Il s’agit donc d’une règle qui doit se vérifier partout où son domaine d’application est concerné ; en d’autres termes les actions constatées du domaine concerné ne doivent pas y déroger.
Le « principe pollueur payeur », au vu de cette définition, devrait donc revenir à dire que, dès qu’il y a une pollution, celui qui en est à l’origine est prié d’assumer les conséquences monétaires de son comportement, sans dérogation possible. Au nom du principe pollueur-payeur, il est par exemple usuel de considérer que :
- les agriculteurs devraient payer pour les nuisances infligées aux nappes phréatiques, et plus généralement pour tout prélèvement excessif d’eau par rapport aux capacités de renouvellement de la ressource, ou toute pollution qui excède les capacités naturelles d’épuration,
- les utilisateurs de véhicules diesel devraient payer pour les dégâts sanitaires causés par les particules fines émises par les pots d’échappement,
- les compagnies aériennes et/ou les aéroports devraient payer pour les protections contre le bruit au voisinage des aéroports,
- les producteurs d’OGM devraient s’engager à payer pour les conséquences éventuelles des disséminations de gènes à venir,
- etc…
Mais a-t-on bien cerné les conséquences qui résulteraient d’une application universelle de ce « principe », ainsi que cela devrait être le cas s’il s’agit bien d’un principe ? Et celui-ci a-t-il toujours un sens ? Voici quelques réflexions sur le sujet, pour alimenter le débat.
Le principe pollueur-payeur peut n’avoir aucun sens si les dégâts ne sont pas réparables
Que signifie que des dégâts sont « réparables » ? Et bien que l’on peut réparer ! En d’autres termes, des atteintes à l’environnement sont « réparables » s’il est possible, à partir de l’état dégradé causé par la pollution, de remettre l’environnement à peu près dans l’état de propreté où nous l’avons trouvé en entrant.
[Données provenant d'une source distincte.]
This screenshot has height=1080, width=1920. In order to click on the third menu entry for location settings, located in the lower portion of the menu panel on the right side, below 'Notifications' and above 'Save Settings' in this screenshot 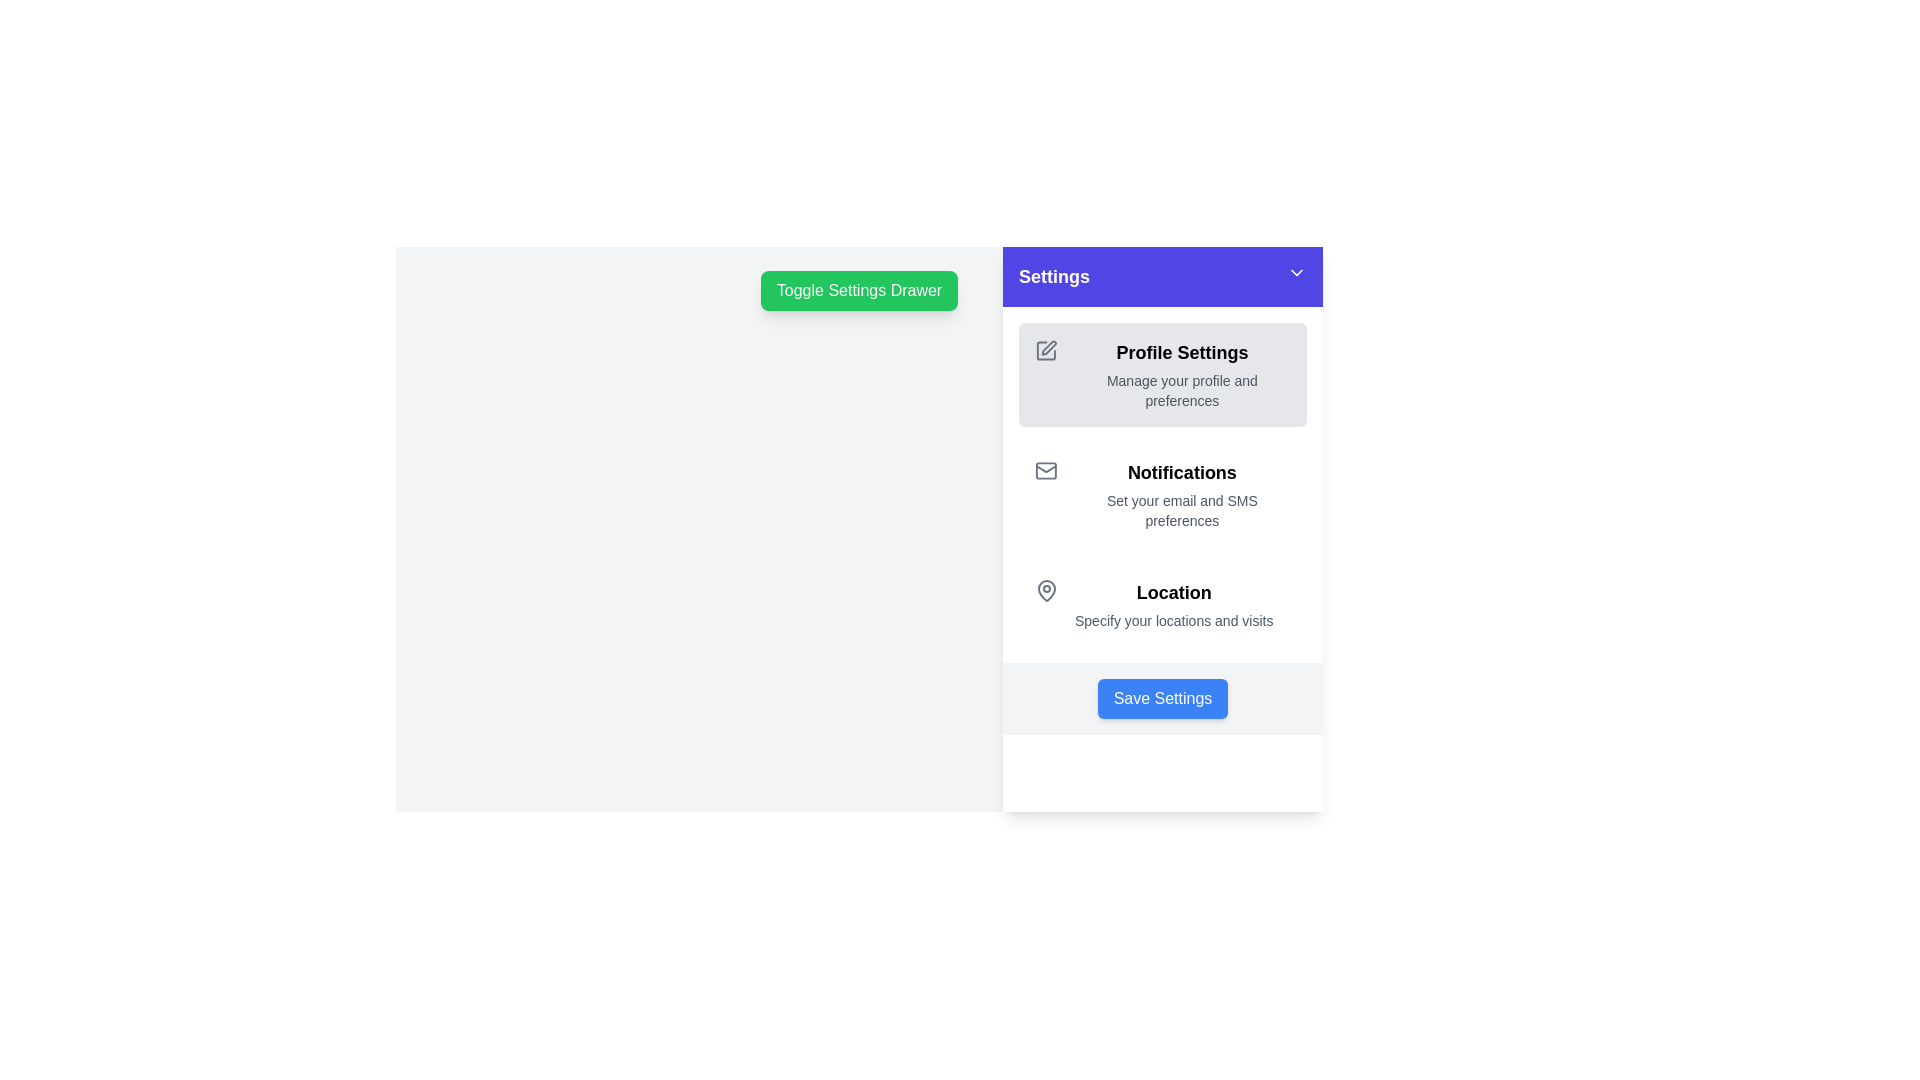, I will do `click(1162, 604)`.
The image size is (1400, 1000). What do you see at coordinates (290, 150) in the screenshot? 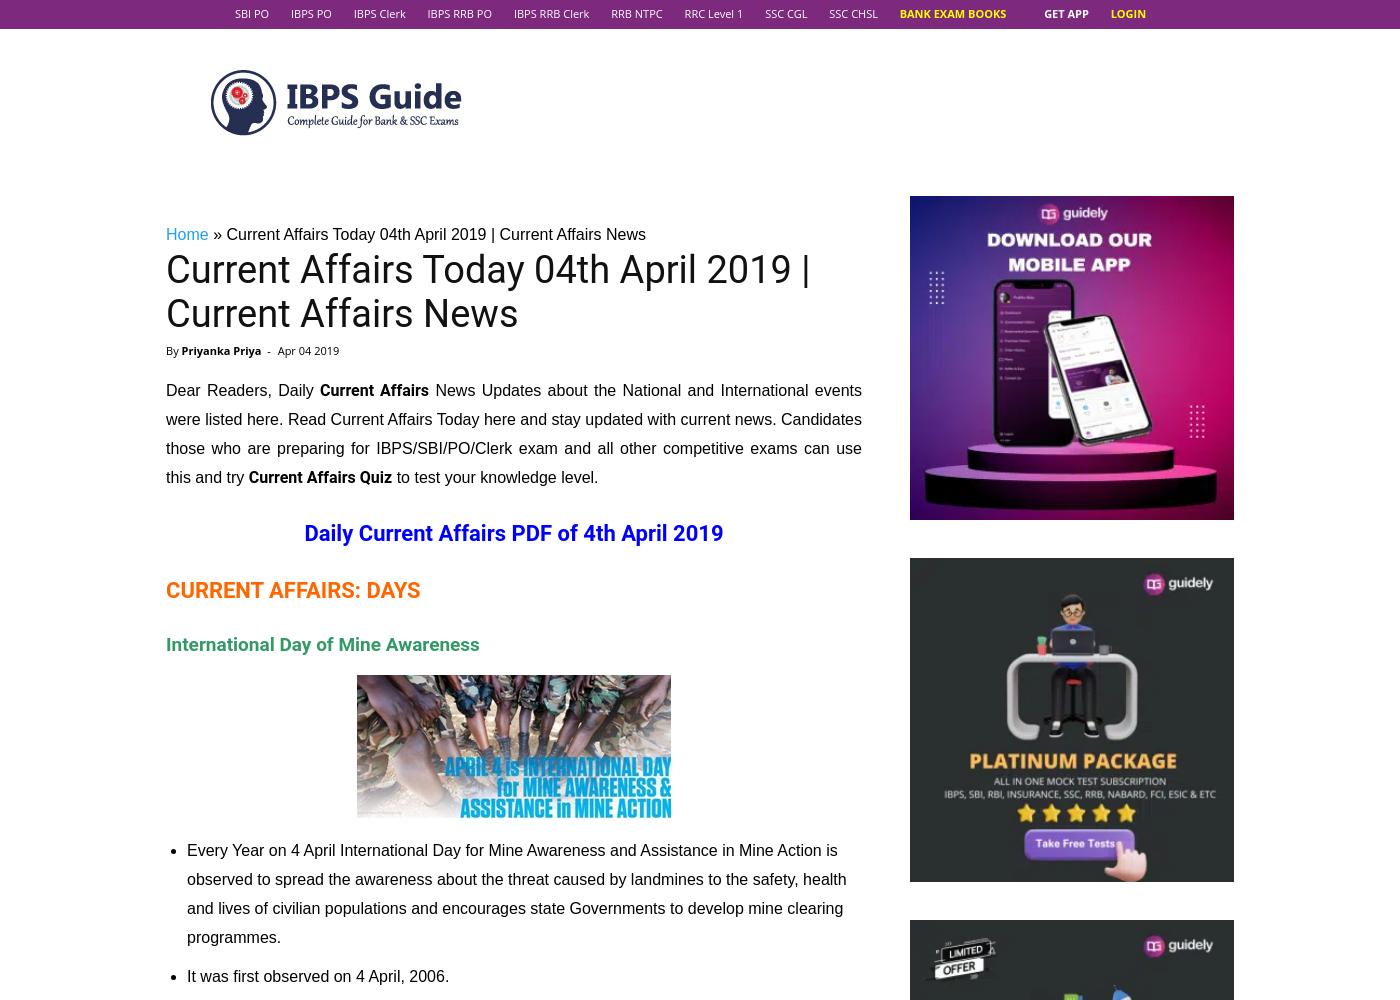
I see `'CURRENT AFFAIRS: MOU'` at bounding box center [290, 150].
Or il existe pléthore d’atteintes à l’environnement qui ne sont tout simplement pas réversibles, comme par exemple :
- la perturbation du climat et les conséquences qui pourraient en résulter, car le retour à l’état initial demandera a minima plusieurs milliers d’années, et il n’est pas exclu que cela ne dure bien plus longtemps : parler de possibilité de remise en état n’a alors aucun sens,
- la suppression d’une espèce animale ou végétale : une espèce n’est jamais réapparue après avoir disparu,
- certaines dégradations des sols : il faut 100.000 ans pour refaire un sol « neuf » à partir de la roche mère nue.
- certaines atteintes aux ressources en eau douce (il y a des nappes phréatiques fossiles, par exemple, qui datent de millions d’années, et qui ne se remplissent plus une fois vidées), mais aussi une irrigation excessive qui est capable de causer des dommages irréversibles aux écosystèmes, dont le rétrécissement de la mer d’Aral est un bon exemple,
- etc.
Pour tous ces dégâts, non réparables quels que soient les moyens que nous souhaiterions y mettre, faire payer « pour réparer la casse » n’a pas de sens. Dès lors, le principe « pollueur-payeur » appliqué à ces cas de figure n’est utile que pour dissuader un comportement de persister. Mais alors il faut bien faire attention à ce qui va suivre.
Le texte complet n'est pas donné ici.